North Americans trying to understand Oxford, as a British cultural and social institution, should go see The History Boys, while it is still playing at the Phoenix. If that sounds like an assignment, take heart: it is really very funny, even if you cannot appreciate all the regional humour. It will certainly leave you looking at your own position a bit differently, though I can see at least three general kinds of lessons you might take from it. I am not going to list them.
Comparisons I have heard made to Dead Poets Society are both apt and entirely wrong. That film is a reflection of two cultures: American east coast boarding schools and Hollywood filmmaking.

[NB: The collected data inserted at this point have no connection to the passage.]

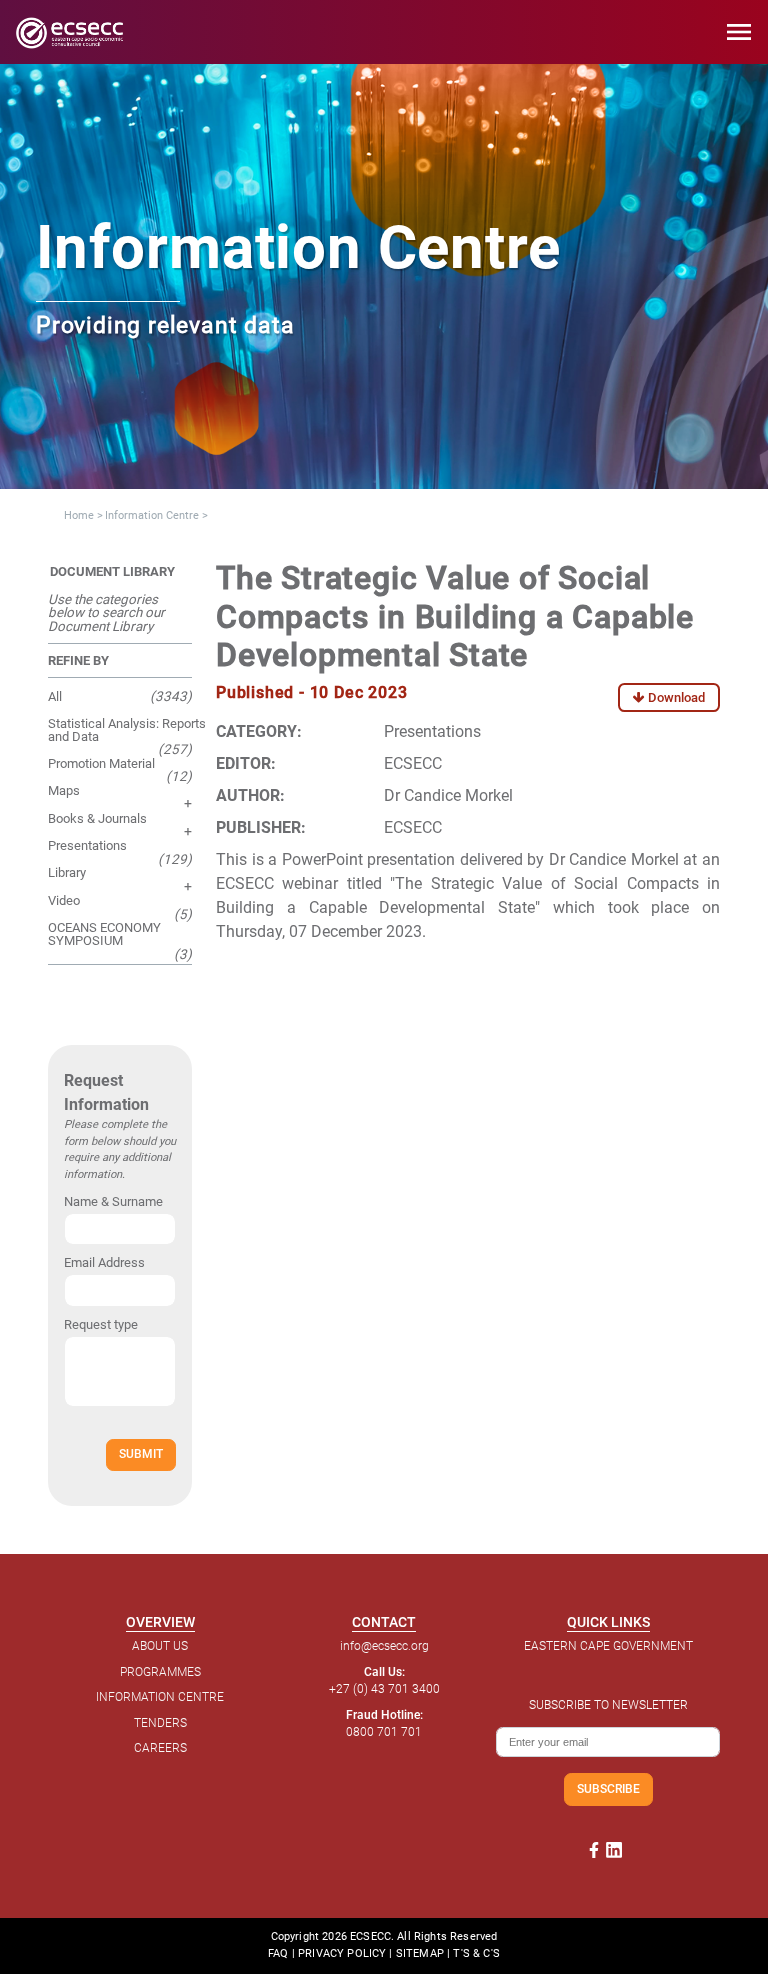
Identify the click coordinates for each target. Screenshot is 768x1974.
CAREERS (160, 1748)
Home (79, 515)
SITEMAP (420, 1953)
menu (739, 32)
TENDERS (160, 1723)
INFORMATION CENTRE (160, 1697)
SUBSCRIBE (608, 1788)
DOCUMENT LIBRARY (112, 571)
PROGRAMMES (160, 1672)
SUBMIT (141, 1453)
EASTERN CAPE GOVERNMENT (608, 1646)
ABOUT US (160, 1646)
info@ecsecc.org (384, 1646)
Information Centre (152, 515)
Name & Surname (113, 1201)
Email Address (104, 1262)
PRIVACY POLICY (342, 1953)
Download (675, 697)
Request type (101, 1324)
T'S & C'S (476, 1953)
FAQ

Substitute both English elite schools and British comedy, and you might be talking about similar vehicles for the delivery of very different references.
Watching this film here was much like watching The Rocky Horror Picture Show in full costume, singing along and throwing rice. The film may not reflect reality directly, but it throws a kind of fun slant on it that allows you to position yourself within the public statements being made. The very last scene is also quite clever.
One quick comment, in closing: in North America, you would never see a film with a good six or seven minutes of all-French dialogue. And if you did, the proportion of the audience laughing at the jokes would probably drop off sharply. While my French has never been rustier (a long decline, dating back to elementary school with an upward blip during my time in Quebec), I could grasp more than enough to be laughing along.